> [Task item] Please reproduce the whole listing without altering anything.

> [Extracted information]
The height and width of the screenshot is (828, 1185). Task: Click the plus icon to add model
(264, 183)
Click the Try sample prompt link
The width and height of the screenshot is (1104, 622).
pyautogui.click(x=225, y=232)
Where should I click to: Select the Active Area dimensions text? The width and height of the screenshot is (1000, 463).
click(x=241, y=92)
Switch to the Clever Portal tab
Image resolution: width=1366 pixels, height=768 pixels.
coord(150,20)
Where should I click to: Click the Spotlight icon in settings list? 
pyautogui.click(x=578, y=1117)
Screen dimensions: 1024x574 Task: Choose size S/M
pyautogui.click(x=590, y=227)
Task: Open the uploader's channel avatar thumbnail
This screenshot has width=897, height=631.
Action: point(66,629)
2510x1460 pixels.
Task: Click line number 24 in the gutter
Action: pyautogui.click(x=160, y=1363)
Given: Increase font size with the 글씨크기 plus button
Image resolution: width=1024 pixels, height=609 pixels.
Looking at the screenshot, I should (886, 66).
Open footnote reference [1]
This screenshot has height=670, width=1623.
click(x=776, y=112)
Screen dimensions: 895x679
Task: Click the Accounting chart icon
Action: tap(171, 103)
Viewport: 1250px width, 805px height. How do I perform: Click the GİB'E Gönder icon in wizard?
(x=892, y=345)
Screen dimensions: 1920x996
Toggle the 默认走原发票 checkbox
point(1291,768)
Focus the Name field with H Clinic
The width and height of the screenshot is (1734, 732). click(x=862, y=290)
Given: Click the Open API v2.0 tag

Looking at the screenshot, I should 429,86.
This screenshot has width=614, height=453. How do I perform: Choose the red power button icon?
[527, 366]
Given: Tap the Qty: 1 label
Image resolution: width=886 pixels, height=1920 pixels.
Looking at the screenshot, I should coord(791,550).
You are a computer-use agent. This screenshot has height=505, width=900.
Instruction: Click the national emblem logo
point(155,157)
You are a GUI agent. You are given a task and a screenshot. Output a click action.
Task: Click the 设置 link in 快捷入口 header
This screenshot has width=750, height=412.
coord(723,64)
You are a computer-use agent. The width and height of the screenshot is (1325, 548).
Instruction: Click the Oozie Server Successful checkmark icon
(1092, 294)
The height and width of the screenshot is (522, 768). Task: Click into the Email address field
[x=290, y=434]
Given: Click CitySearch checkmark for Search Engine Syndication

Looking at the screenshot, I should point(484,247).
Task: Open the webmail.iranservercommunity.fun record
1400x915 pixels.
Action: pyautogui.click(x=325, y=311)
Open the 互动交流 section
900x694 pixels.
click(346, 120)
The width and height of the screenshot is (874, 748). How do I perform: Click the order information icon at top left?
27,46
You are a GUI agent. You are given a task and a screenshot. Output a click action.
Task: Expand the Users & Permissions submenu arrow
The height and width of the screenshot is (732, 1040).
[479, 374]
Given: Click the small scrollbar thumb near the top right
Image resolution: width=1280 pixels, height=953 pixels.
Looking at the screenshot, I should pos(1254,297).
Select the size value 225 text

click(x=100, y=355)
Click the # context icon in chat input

> [Problem solution]
The height and width of the screenshot is (828, 1185). Task: Click the plus icon to add model
(264, 183)
Click the Try sample prompt link
The width and height of the screenshot is (1104, 622).
pyautogui.click(x=225, y=232)
Where should I click to: Select the Active Area dimensions text? The width and height of the screenshot is (1000, 463).
click(x=241, y=92)
Switch to the Clever Portal tab
Image resolution: width=1366 pixels, height=768 pixels.
coord(150,20)
Where should I click to: Click the Spotlight icon in settings list? 
pyautogui.click(x=578, y=1117)
Screen dimensions: 1024x574 Task: Choose size S/M
pyautogui.click(x=590, y=227)
Task: Open the uploader's channel avatar thumbnail
This screenshot has width=897, height=631.
Action: point(66,629)
2510x1460 pixels.
Task: Click line number 24 in the gutter
Action: pyautogui.click(x=160, y=1363)
Given: Increase font size with the 글씨크기 plus button
Image resolution: width=1024 pixels, height=609 pixels.
Looking at the screenshot, I should (886, 66).
Open footnote reference [1]
This screenshot has height=670, width=1623.
click(x=776, y=112)
Screen dimensions: 895x679
Task: Click the Accounting chart icon
Action: tap(171, 103)
Viewport: 1250px width, 805px height. How do I perform: Click the GİB'E Gönder icon in wizard?
(x=892, y=345)
Screen dimensions: 1920x996
Toggle the 默认走原发票 checkbox
point(1291,768)
Focus the Name field with H Clinic
The width and height of the screenshot is (1734, 732). click(x=862, y=290)
Given: Click the Open API v2.0 tag

Looking at the screenshot, I should 429,86.
This screenshot has width=614, height=453. How do I perform: Choose the red power button icon?
[527, 366]
Given: Tap the Qty: 1 label
Image resolution: width=886 pixels, height=1920 pixels.
Looking at the screenshot, I should coord(791,550).
You are a computer-use agent. This screenshot has height=505, width=900.
Instruction: Click the national emblem logo
point(155,157)
You are a GUI agent. You are given a task and a screenshot. Output a click action.
Task: Click the 设置 link in 快捷入口 header
This screenshot has width=750, height=412.
coord(723,64)
You are a computer-use agent. The width and height of the screenshot is (1325, 548).
Instruction: Click the Oozie Server Successful checkmark icon
(1092, 294)
The height and width of the screenshot is (522, 768). Task: Click into the Email address field
[x=290, y=434]
Given: Click CitySearch checkmark for Search Engine Syndication

Looking at the screenshot, I should point(484,247).
Task: Open the webmail.iranservercommunity.fun record
1400x915 pixels.
Action: pyautogui.click(x=325, y=311)
Open the 互动交流 section
900x694 pixels.
click(346, 120)
The width and height of the screenshot is (874, 748). How do I perform: Click the order information icon at top left?
27,46
You are a GUI agent. You are given a task and a screenshot. Output a click action.
Task: Expand the Users & Permissions submenu arrow
The height and width of the screenshot is (732, 1040).
[479, 374]
Given: Click the small scrollbar thumb near the top right
Image resolution: width=1280 pixels, height=953 pixels.
Looking at the screenshot, I should pos(1254,297).
Select the size value 225 text

click(x=100, y=355)
Click the # context icon in chat input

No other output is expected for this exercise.